Tumor angiogenesis is the growth of blood vessels between a tumor and its surrounding tissue. New blood vessels help the tumor to grow by feeding the cancer cells with essential nutrients and oxygen. Anti-angiogenesis agents or "inhibitors" are substances which prevent or destabilize the angiogenic process in a number of different ways (e.g., inhibition of endothelial cell growth and migration, suppression of the synthesis and degradation of the vessel basement membrane and extracellular matrix and blockage of angiogenic factors). There are many anti-angiogenesis agents in development and a number of agents currently being evaluated in clinical trials. Many have unique ways in which they perform their anti-angiogenic function.
Angiostatin is a piece (a fragment) of a protein, plasminogen, which plays a role in blood clotting. Angiostatin is normally secreted by tumors (at least in laboratory mice) and appears to halt the process of developing new blood vessels which is necessary to tumor development. It is hoped that Angiostatin may be used to develop a new class of anti-angiogenesis agents.
Endostatin is a piece (a fragment) of a protein, collagen 18, which appears in all blood vessels. Endostatin is normally secreted by tumors (at least in laboratory mice) and appears to halt the process of developing new blood vessels which is necessary to tumor development. It is hoped that Endostatin may be used to develop a new class of anti-angiogenesis agents.
Vascular Endothelial Growth Factor (VEGF) is a protein involved in the process that stimulates angiogenesis by binding to specific receptors on nearby blood vessels to grow extensions to existing blood vessels. An increased amount of VEGF in the bloodstream has been correlated with a poor prognosis in some tumor types. To date there are no surrogate markers for evaluating angiogenesis inhibitor efficacy. A monoclonal antibody, called rhuMab VEGF, has been developed that is designed to bind to VEGF and thus preventing the VEGF from binding to the receptors on the nearby blood vessels. It is hoped that this will prevent tumor growth. Bevacizumab (a.k.a. Avastin) is also a VEGF-based inhibitor.
Thrombospondin is one of a family of glycoproteins that are made in cells, secreted by cells, and incorporated into cells including blood platelets.
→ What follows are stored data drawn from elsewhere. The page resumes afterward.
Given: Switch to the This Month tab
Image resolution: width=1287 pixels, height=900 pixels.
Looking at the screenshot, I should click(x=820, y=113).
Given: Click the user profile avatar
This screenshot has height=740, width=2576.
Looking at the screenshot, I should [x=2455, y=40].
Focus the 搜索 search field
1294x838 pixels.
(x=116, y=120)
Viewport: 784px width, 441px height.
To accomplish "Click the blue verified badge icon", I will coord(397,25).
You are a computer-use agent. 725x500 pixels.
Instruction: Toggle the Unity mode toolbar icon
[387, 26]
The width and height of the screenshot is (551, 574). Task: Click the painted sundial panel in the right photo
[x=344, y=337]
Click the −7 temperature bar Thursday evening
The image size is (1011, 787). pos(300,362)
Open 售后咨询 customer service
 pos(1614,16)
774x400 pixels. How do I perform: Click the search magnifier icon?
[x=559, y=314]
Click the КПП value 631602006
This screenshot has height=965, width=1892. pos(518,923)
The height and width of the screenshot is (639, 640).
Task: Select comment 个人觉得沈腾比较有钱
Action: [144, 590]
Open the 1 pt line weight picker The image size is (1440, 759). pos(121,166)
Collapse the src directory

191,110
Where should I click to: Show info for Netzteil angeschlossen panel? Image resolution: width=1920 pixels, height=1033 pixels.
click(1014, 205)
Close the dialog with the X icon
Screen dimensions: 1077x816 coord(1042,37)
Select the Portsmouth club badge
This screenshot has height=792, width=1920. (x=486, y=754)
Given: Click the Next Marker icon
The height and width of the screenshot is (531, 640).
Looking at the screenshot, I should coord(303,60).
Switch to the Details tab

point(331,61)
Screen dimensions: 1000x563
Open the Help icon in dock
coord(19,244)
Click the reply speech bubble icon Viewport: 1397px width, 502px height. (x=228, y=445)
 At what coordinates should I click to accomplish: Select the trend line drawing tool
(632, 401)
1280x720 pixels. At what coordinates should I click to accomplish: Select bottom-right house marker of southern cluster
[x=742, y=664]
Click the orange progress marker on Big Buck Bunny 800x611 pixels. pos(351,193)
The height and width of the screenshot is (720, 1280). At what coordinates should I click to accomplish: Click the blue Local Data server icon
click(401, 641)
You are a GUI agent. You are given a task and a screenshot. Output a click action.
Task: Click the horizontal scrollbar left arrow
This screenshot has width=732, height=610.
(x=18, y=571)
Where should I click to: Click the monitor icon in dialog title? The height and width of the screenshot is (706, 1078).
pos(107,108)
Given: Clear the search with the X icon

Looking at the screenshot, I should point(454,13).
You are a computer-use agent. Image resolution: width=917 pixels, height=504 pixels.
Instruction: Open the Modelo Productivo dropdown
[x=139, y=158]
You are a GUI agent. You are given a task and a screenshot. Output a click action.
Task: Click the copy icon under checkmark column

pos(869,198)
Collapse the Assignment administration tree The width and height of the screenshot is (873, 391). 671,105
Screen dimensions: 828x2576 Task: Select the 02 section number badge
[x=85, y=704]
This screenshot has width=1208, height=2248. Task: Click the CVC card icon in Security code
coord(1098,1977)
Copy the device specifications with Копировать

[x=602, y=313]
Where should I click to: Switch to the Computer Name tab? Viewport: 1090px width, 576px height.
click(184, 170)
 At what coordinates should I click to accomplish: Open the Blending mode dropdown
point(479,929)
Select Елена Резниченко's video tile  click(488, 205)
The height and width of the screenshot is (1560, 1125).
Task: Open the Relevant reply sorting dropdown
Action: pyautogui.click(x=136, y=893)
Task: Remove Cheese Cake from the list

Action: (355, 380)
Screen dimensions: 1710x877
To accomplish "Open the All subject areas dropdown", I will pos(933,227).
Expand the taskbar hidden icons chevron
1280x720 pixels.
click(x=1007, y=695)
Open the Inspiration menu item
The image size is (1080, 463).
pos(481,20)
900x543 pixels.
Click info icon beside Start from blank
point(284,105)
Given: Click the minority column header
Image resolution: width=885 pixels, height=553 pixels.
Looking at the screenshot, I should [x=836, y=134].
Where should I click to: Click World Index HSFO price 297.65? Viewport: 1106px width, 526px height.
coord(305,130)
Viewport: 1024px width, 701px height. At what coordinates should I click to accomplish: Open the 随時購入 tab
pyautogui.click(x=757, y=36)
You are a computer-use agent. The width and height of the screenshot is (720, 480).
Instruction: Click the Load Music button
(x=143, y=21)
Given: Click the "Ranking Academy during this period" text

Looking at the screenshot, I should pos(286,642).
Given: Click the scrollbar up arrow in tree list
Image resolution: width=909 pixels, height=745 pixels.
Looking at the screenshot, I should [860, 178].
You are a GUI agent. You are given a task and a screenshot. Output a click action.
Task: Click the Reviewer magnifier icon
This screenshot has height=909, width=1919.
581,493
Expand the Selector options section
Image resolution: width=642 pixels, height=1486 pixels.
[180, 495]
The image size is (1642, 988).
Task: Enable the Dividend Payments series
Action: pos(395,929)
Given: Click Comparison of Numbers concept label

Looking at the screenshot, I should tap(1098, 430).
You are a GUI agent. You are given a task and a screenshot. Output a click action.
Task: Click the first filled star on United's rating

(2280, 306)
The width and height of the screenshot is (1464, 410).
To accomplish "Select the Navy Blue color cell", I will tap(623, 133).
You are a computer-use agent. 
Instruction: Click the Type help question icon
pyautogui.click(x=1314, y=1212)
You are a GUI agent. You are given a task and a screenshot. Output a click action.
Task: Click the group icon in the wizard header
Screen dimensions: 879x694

The thrombospondins are known to interact with blood coagulation and anticoagulant factors. They are involved in cell adhesion, platelet aggregation (clumping), cell proliferation (growth), angiogenesis (blood vessel formation), tumor metastasis, and tissue repair. Thrombospondin-1 and thrombospondin-2 have been shown to be potent inhibitors of angiogenesis and suppressors of tumor growth in laboratory mice.
Matrix metalloproteinase is a member of a group of enzymes that can break down proteins that are normally found in the spaces between cells in tissues. These enzymes need zinc or calcium to work properly. Matrix metalloproteinases are involved in wound healing, angiogenesis, and tumor cell metastasis. Several matrix metalloproteinase inhibitors are being studied; among them is BMS-275291.